Surely, the basic implementation of "taint mode" for PHP would still have some
drawbacks. For example, Wietse does not plan to devide levels of taintness
directly. This means, that you could clean a variable by running
htmlspecialchars() on it, but this would not save you from SQL injection
anyway, while the PHP interpreter would think so. The main reason here is the
overhead that is added to every single zval (the main PHP internal data
structure) and the function calls, which need to check for tainted-ness every
time (remember, the latter one should not affect your production environment
largely, since these checks need to be performed only when "taint mode" is
switched on). Adding more information than just "tainted" or "clean" (boolean
flag, which could possibly just cause 1 bit overhead) to the zval would cause
a much higher memory overhead. But anyway, just knowing, which variable is
still tainted when being submitted to potentially dangerous function is a
great help! And for the first step, it would last here to give the user some
info how he can clean a variable correctly for the specific purpose (like
htmspecialchars() for echo and bindParam() for a PDO query). And if designed
well (which I think will be the case, if it happens), the "taint mode" should
be extendable enough to add levels of tainted-ness later on.
Overall, I think this whole thing would be a great addition to PHP and I hope
this could come for 6.0. What do you think?
More information about taint mode in other languages (like Perl and Ruby) can
be found here: `1`__ `2`__
.. __: http://gunther.web66.com/FAQS/taintmode.html
.. __: http://www.rubycentral.com/book/taint.html
..
Local Variables:
mode: rst
fill-column: 79
End:
vim: et syn=rst tw=79
Trackbacks
==========
- "Tainted mode" pour php on Mon, 18 Dec 2006 08:59:00 +0100 in Kamelot Blog
(Translation in french of this post) Taint Mode pour PHP ? (Mode de
marquages des corruptions de données) Wietse Venema, le créateur du MTA de
suffixe, a posté une proposition pour un « Taint Mode » sur la
mailing-list de PHP-internals...
Comments
========
- Aaron Wormus at Sun, 17 Dec 2006 00:35:28 +0100
"levels" of taintedness are silly, and just asking for trouble. Tainting is
just raising a flag that shows that a variable has been used without ANY
checks, once a check is done on the variable it is not tainted.

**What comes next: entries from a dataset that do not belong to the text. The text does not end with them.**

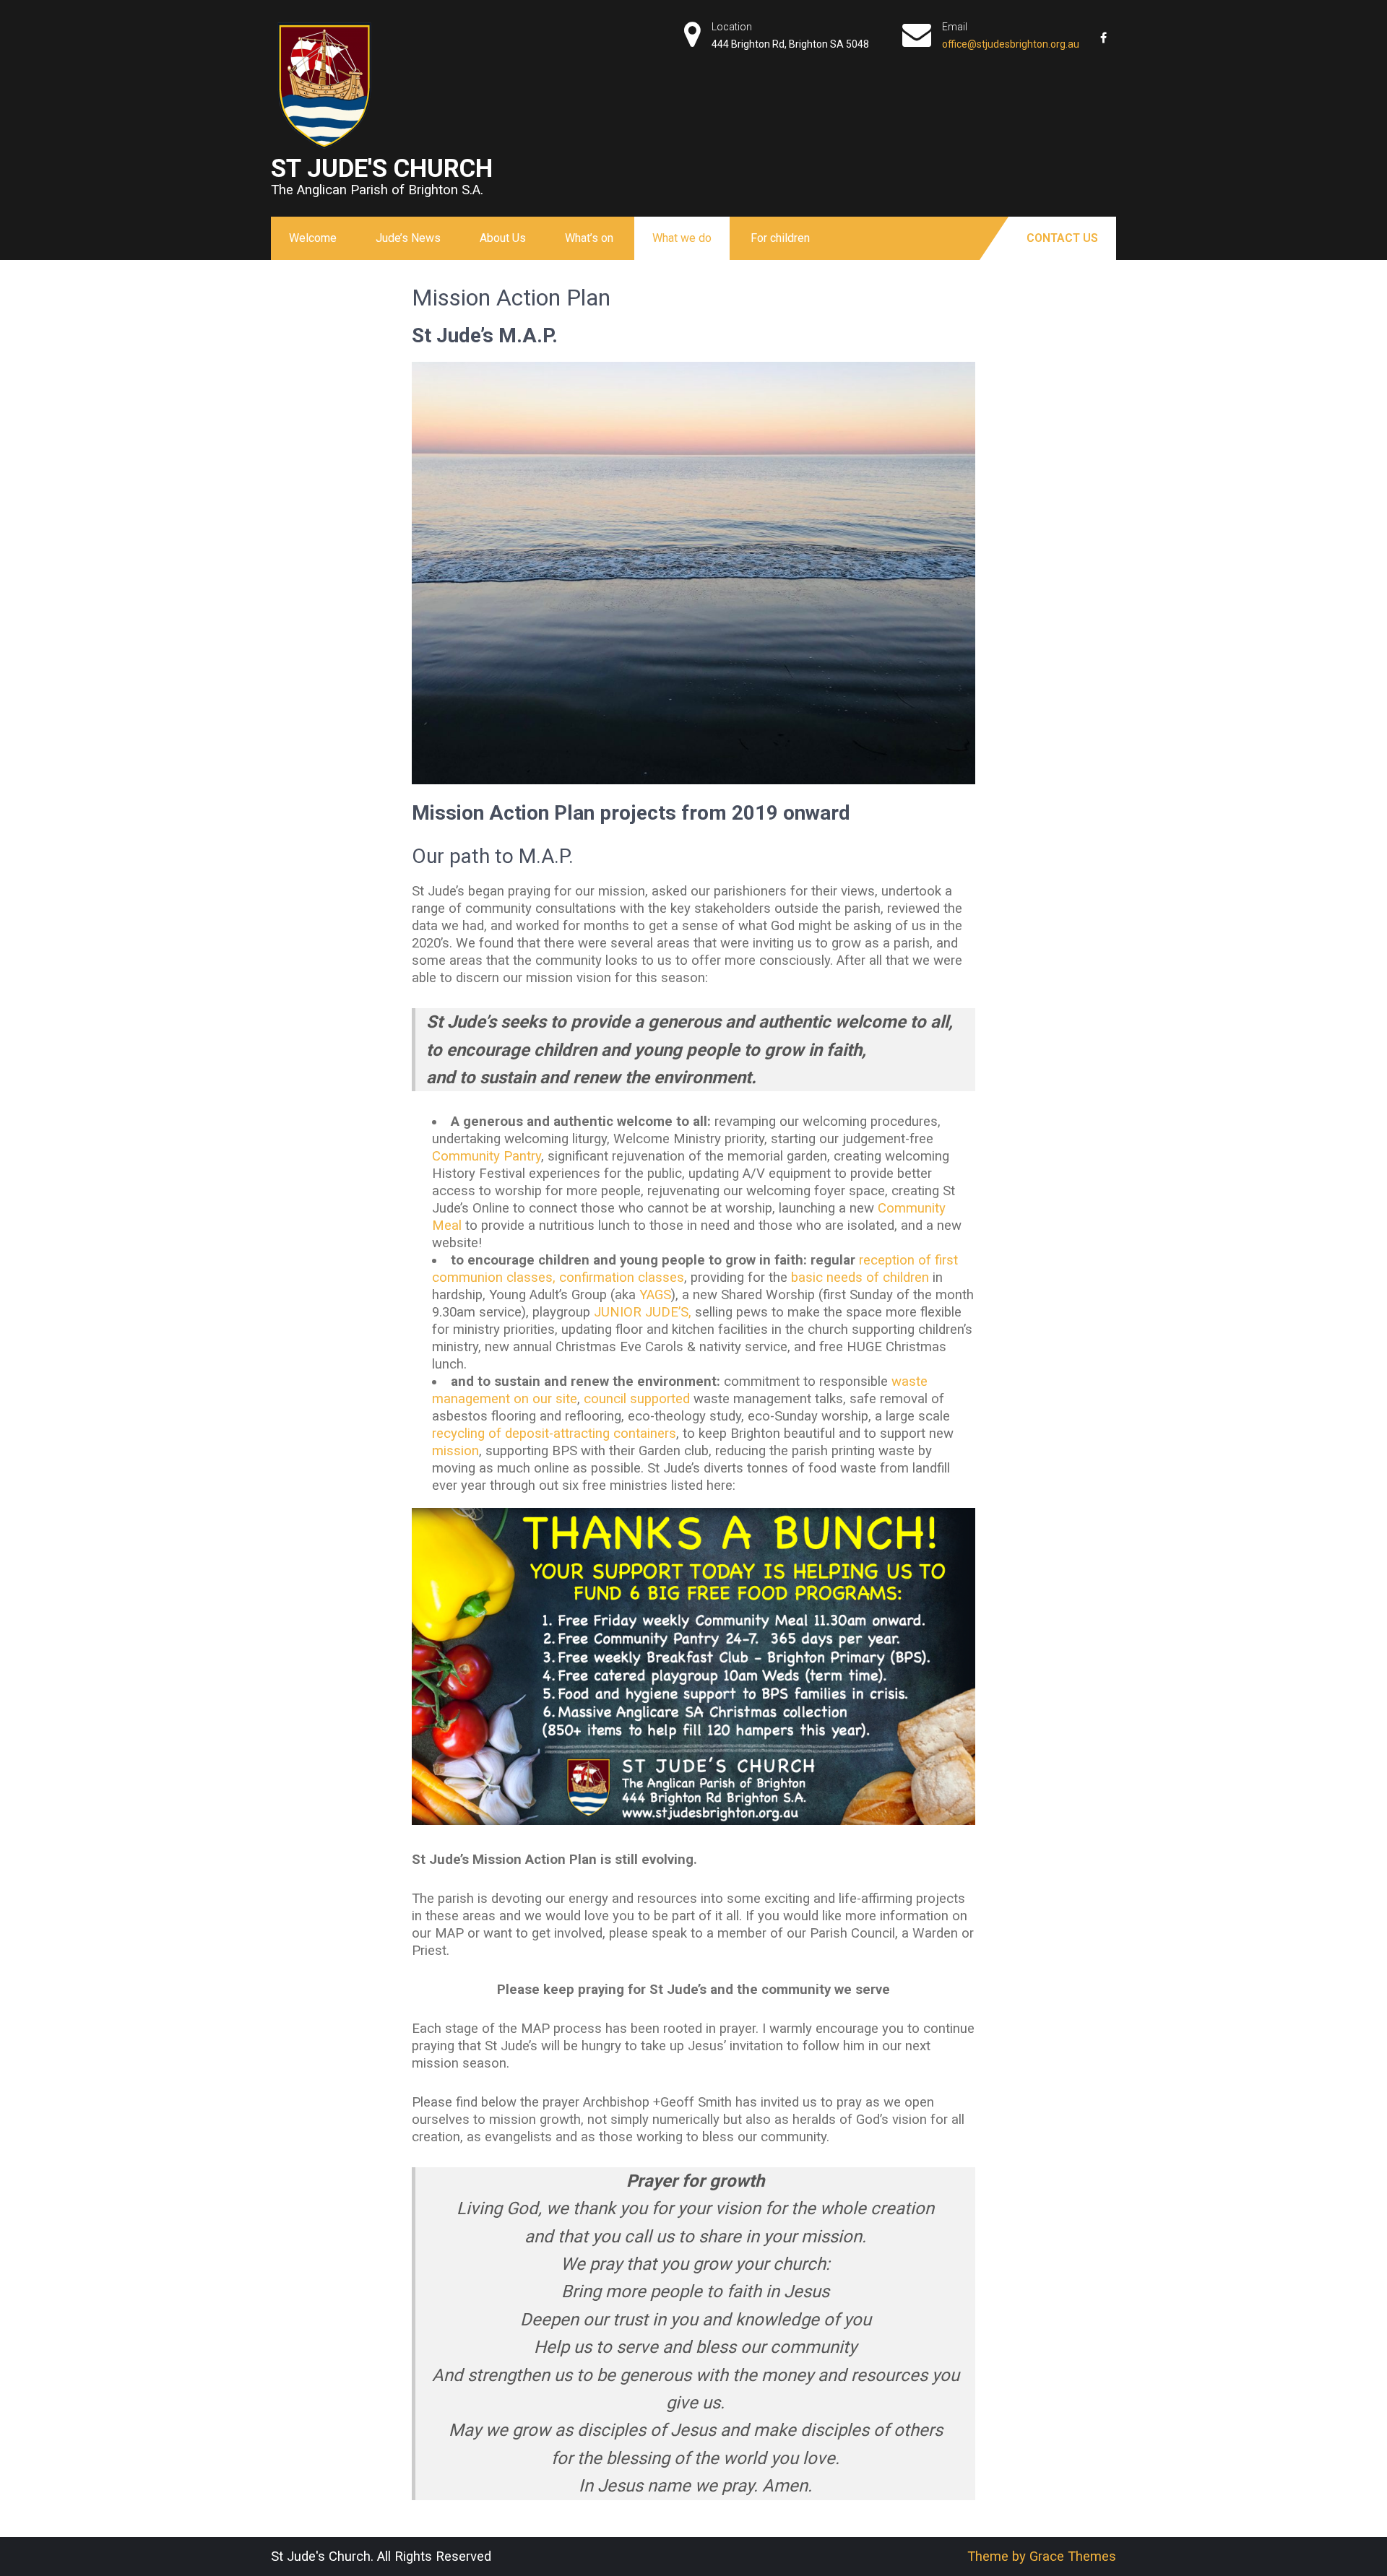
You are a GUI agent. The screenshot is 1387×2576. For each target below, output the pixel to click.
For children (780, 238)
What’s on (589, 238)
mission (455, 1451)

Taint mode doesn't protect anyone and shouldn't be considered a security
feature of any kind. However it is nice to be able to turn on and get an
idea of how much checking is being done on the variables.
Having already lived though one taint mode implementation (in perl5) I can
attest that it is a major PITA to begin with, but once you learn to use it
it became a great tool and the overall code quality improved.
+1 on a perl-like tainting -1 taint levels
- Chris D at Sun, 17 Dec 2006 14:40:19 +0100
What about the Filter extension? Did it drop off the face of the Earth?
Ongoing improvements to that extension as well as a mass education effort
would require 1/100 the effort of implementing Taint Mode and get just as
good results security-wise.
You're gonna have to teach them about Taint mode anyway, so why not do it
with something you already have in place now?
- michael at Sun, 17 Dec 2006 23:07:17 +0100
Like Aaron said: +1 perl-like tainting -999 taint levels
- Joshua at Sat, 16 Oct 2010 02:50:08 +0200
The filter extension is not as useful as this proposal, because filtered
strings are indistinguishable from unfiltered strings. The tainting proposal
would let you know when you leak tainted strings; the filter extension alone
has no way of tracking strings from validation to output.